### [Exercise prompt]
Work out how many lines of the records contain "agent". Answer with the number and nothing else.

### [Material for the task]

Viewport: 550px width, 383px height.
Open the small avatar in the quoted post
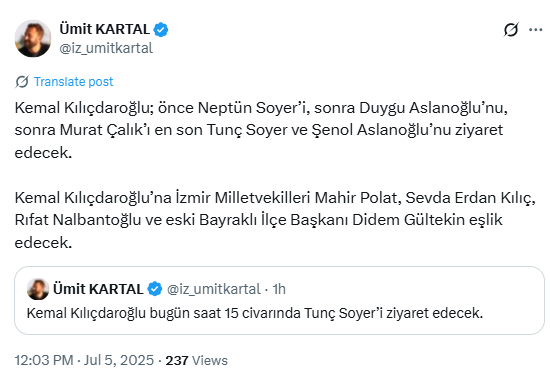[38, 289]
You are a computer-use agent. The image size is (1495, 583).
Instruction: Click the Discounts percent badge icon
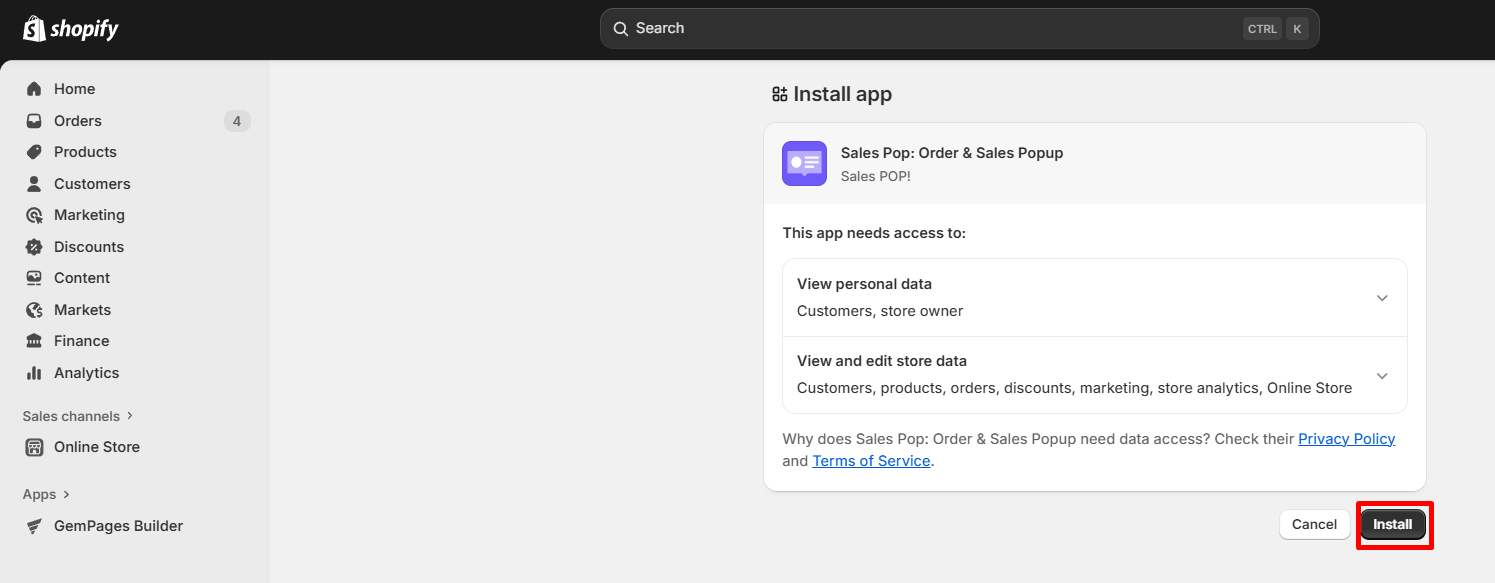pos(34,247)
* * *
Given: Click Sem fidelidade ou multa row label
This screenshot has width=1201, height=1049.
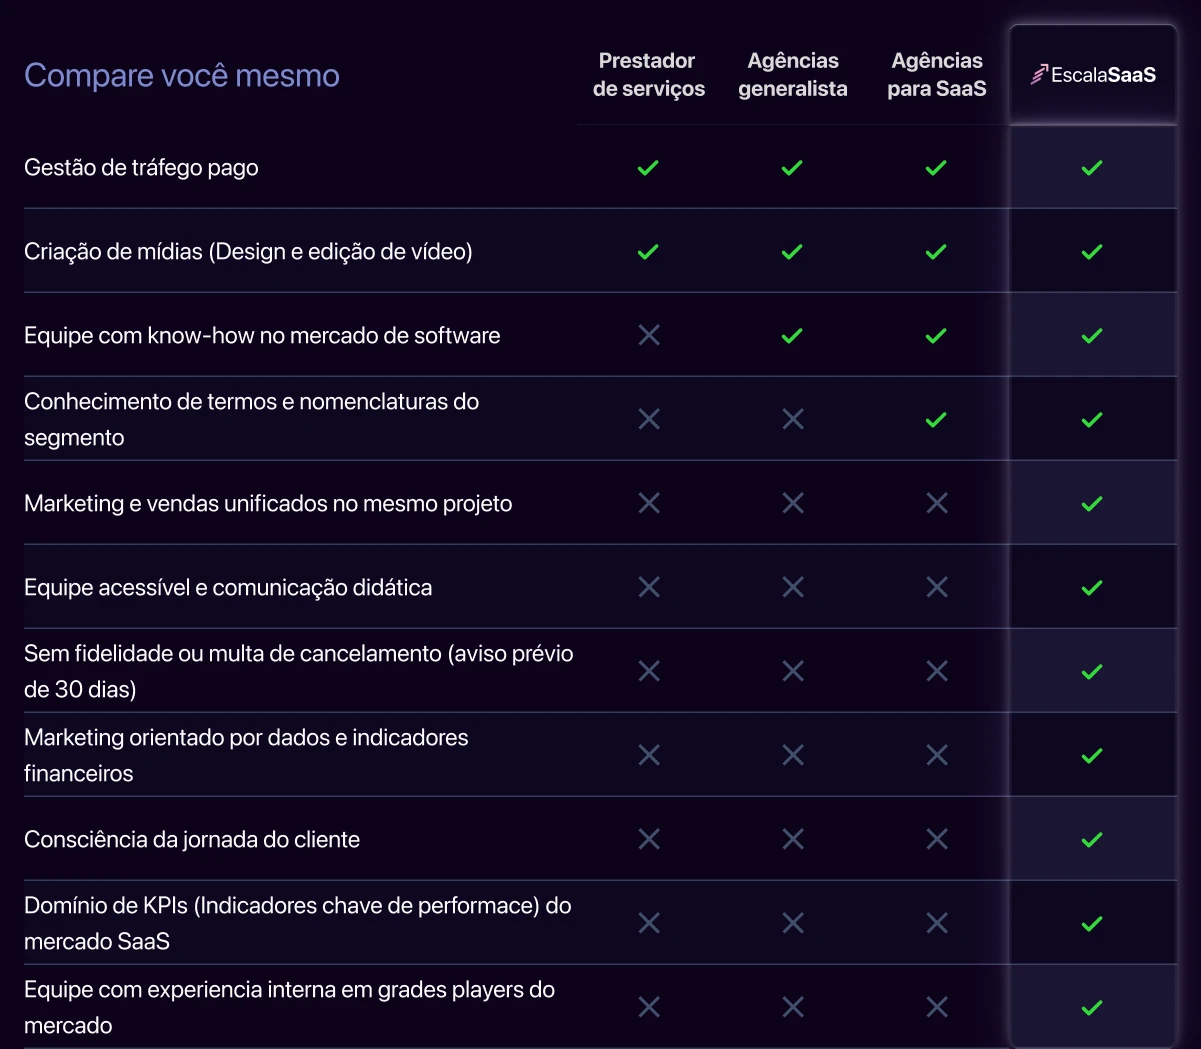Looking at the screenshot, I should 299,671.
==
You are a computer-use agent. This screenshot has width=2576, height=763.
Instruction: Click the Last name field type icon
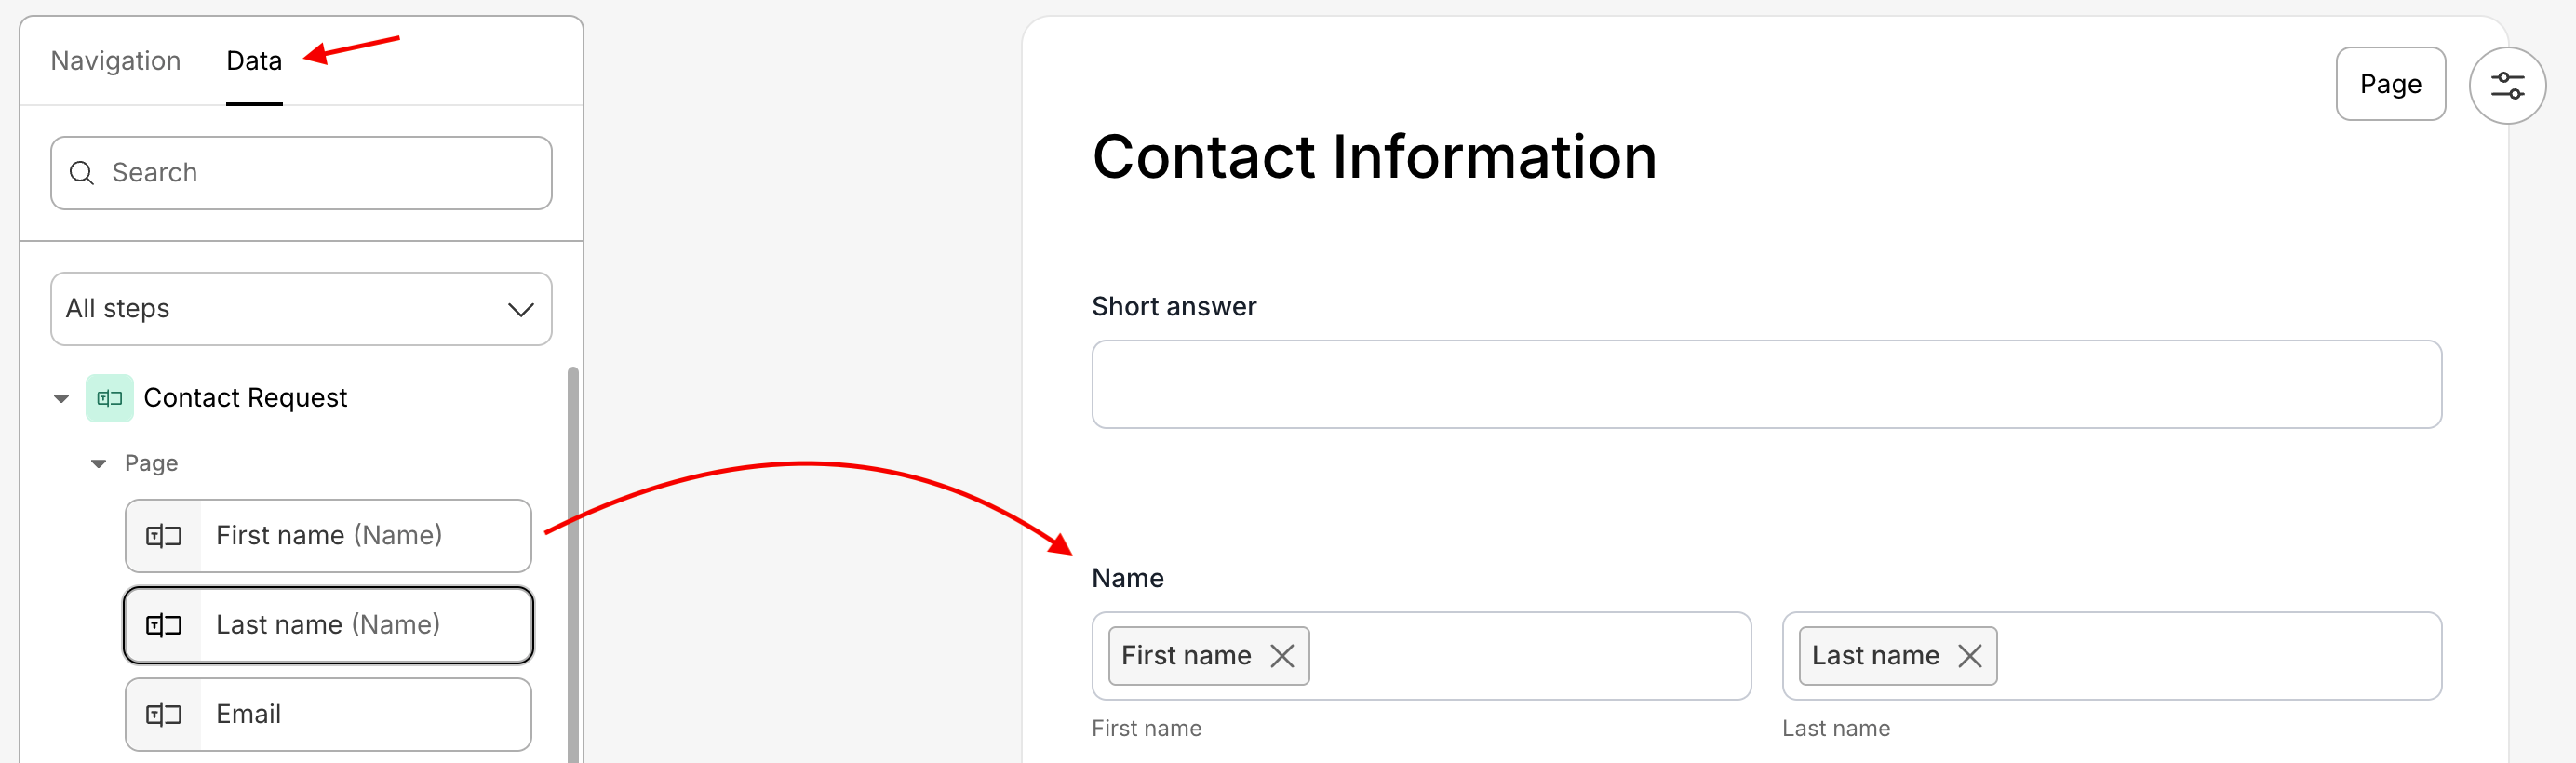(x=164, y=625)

### [Answer section]
2